# [Exercise]
Where the data below shows a picture, leave that picture out and copy the rest exactly.

── Supplied records ──

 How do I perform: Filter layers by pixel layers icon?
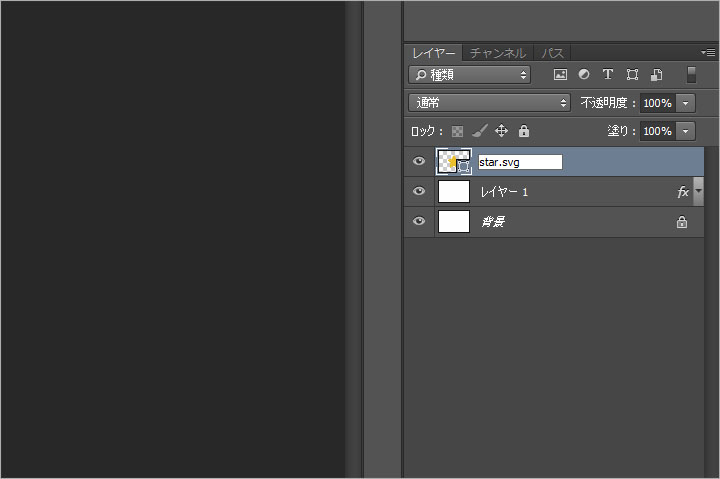(x=560, y=74)
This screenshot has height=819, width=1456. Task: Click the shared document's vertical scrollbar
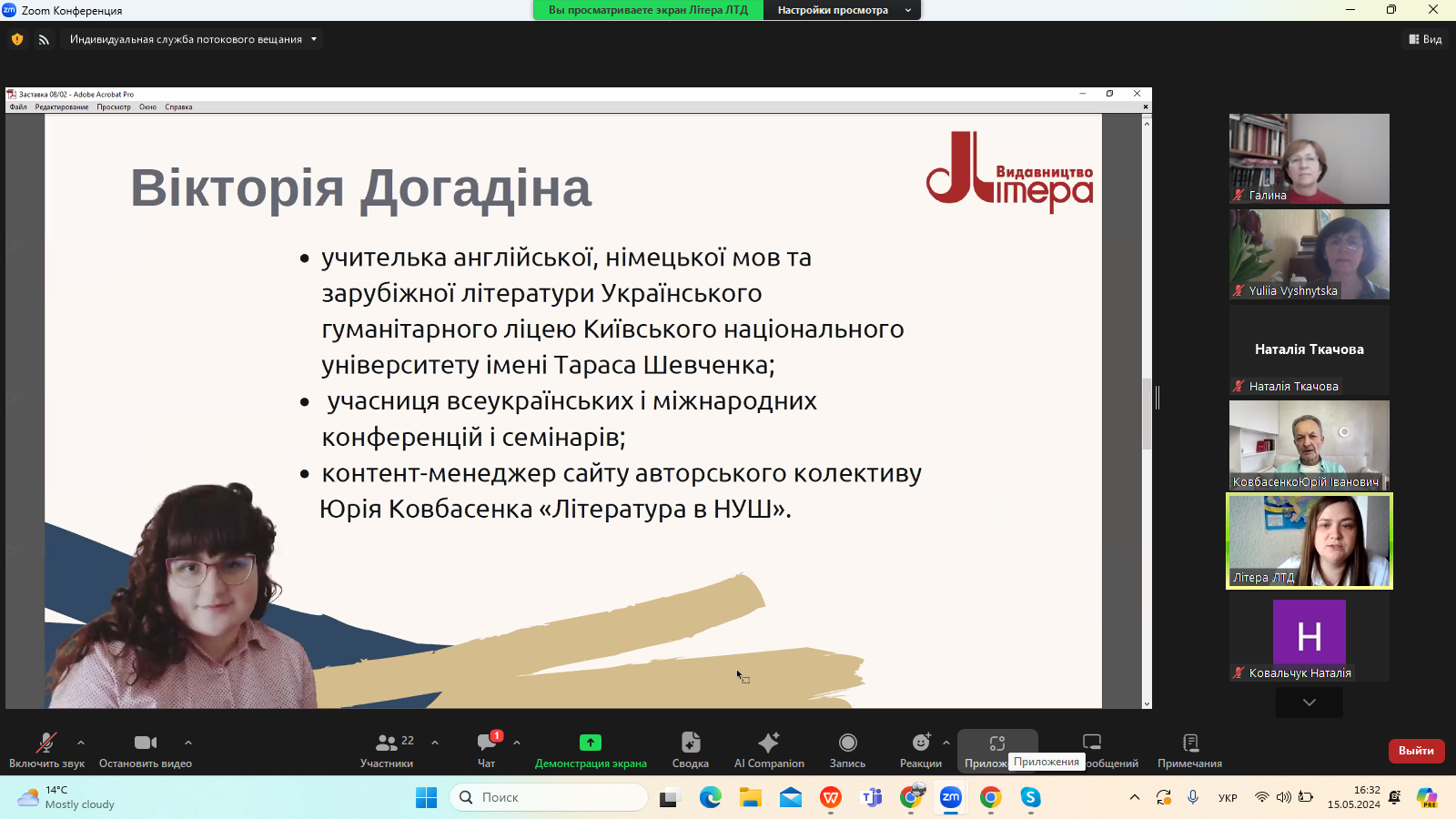1147,414
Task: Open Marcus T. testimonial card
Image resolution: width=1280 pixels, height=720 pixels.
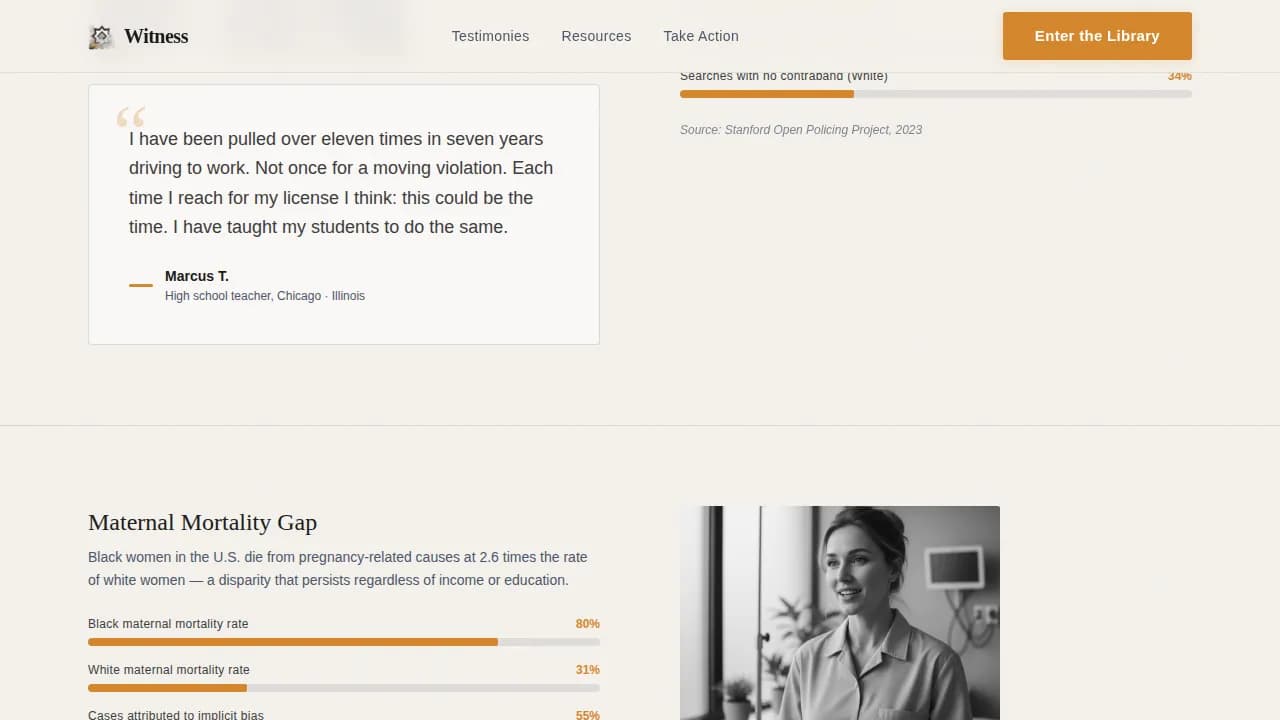Action: pos(344,214)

───

# [Exercise response]
 How do I perform: Filter layers by pixel layers icon?
(x=560, y=74)
This screenshot has height=819, width=1456. Task: Click the shared document's vertical scrollbar
1147,414
Task: Open Marcus T. testimonial card
Image resolution: width=1280 pixels, height=720 pixels.
Action: pos(344,214)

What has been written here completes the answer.